Avrupa ortaçağı geride bıraktığı aydınlanma süreci ile beraber bilimsel keşiflerin ardından güç ve zenginlik ile tanışmış dolayısıyla ihtiyaç duyulan ham madde ve pazar için emperyalizm fikrini hayata geçirmiştir. Keşiflerin ardından dış dünyaya hem sağlık ile hem toplumla ilgili kendi hastalıklarını da taşımıştır. Gittikleri  bir çok yerde o güne kadar görülmemiş bir çok hastalığı taşıdıklarını birkaç kitap veya araştırma okuyan herkes bilir. Düşünce anlamında başta sömürü kültürü olmak üzere dünyaya çok şey ihraç eden bir yapı halini almıştır. Bu ihraç kalemleri içerisinde siyaset ve yönetim, kültürel yapı ve insan algısı başta gelir.  Öte alem algısı, mevcut hayat ve değerler konusunda duyarsızlık; kendi dini yapısı ile hesaplaşmasının neticesi olan sapkınlıkların tamamı ile ayak bastığı yerlerde ki sapmaların menşei ve membaı olmuştur bu vesileyle.

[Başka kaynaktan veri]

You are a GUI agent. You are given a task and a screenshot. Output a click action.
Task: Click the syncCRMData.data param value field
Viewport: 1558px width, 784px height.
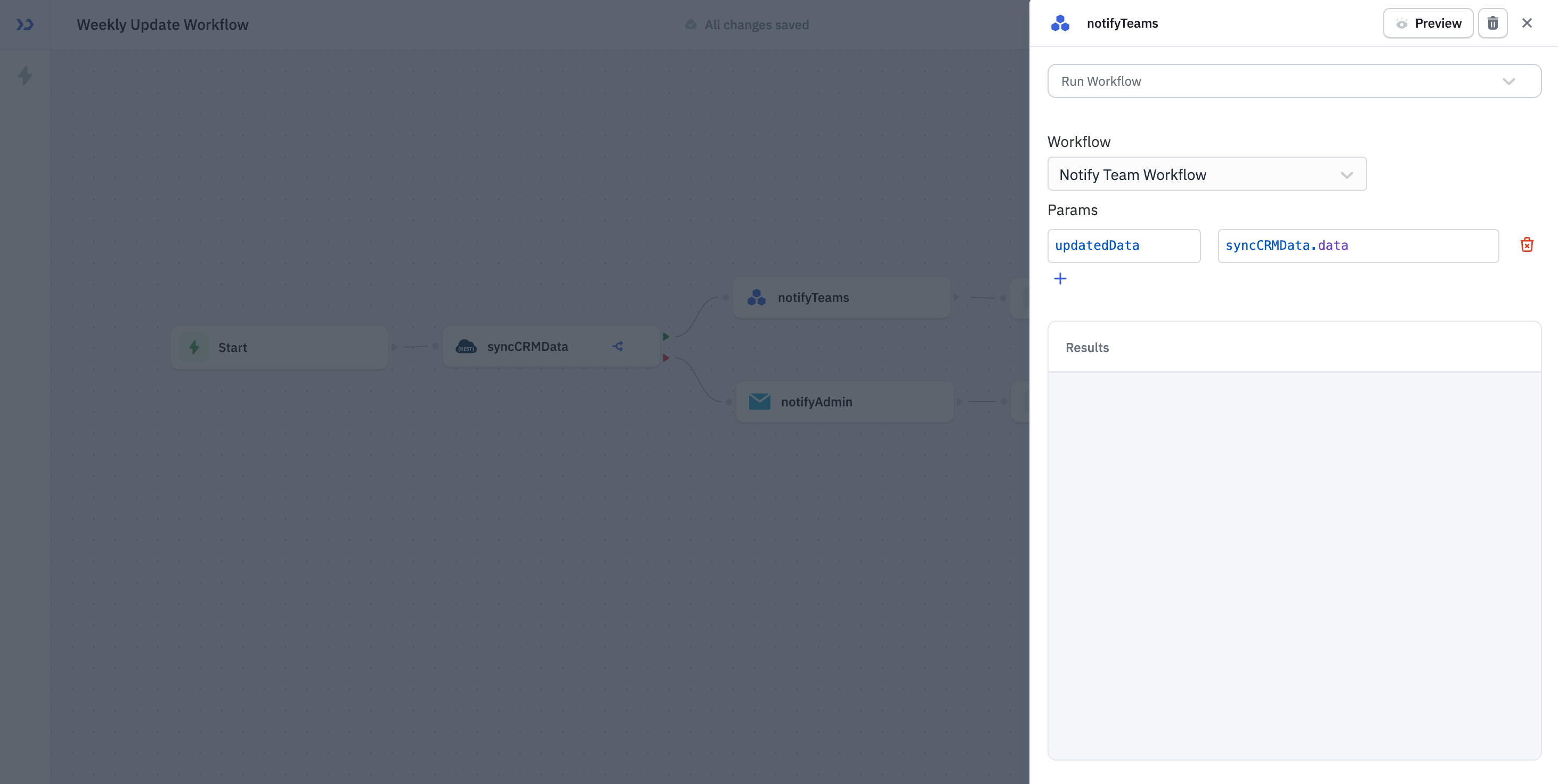point(1357,246)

         Mesela aşağıladığı Kızılderililerin erdemlerinin bile yanından geçemeyecek kadar çürümüş bir toplum olduklarını hepimiz gayet iyi biliyoruz. Yine köleleştirerek insanlıklarını, kadınlıklarını, bedensel güçlerini ve ruhsal ve manevi değerlerini sömürdükleri Afrikalıların insanlık ve değer derecesi karşısında esameleri okunmayacak kadar basit bir topluluk olduklarını da herkes bilir. Elleri değen her yeri kana bulayan ve tüm işleri fesat çıkarmak olan batılının en eski yönetim biçimlerinden biri de zayıflayan krallıkları sürdürebilmek adına köküne verilen cansuyu mahiyetinde ki derebeylik idi.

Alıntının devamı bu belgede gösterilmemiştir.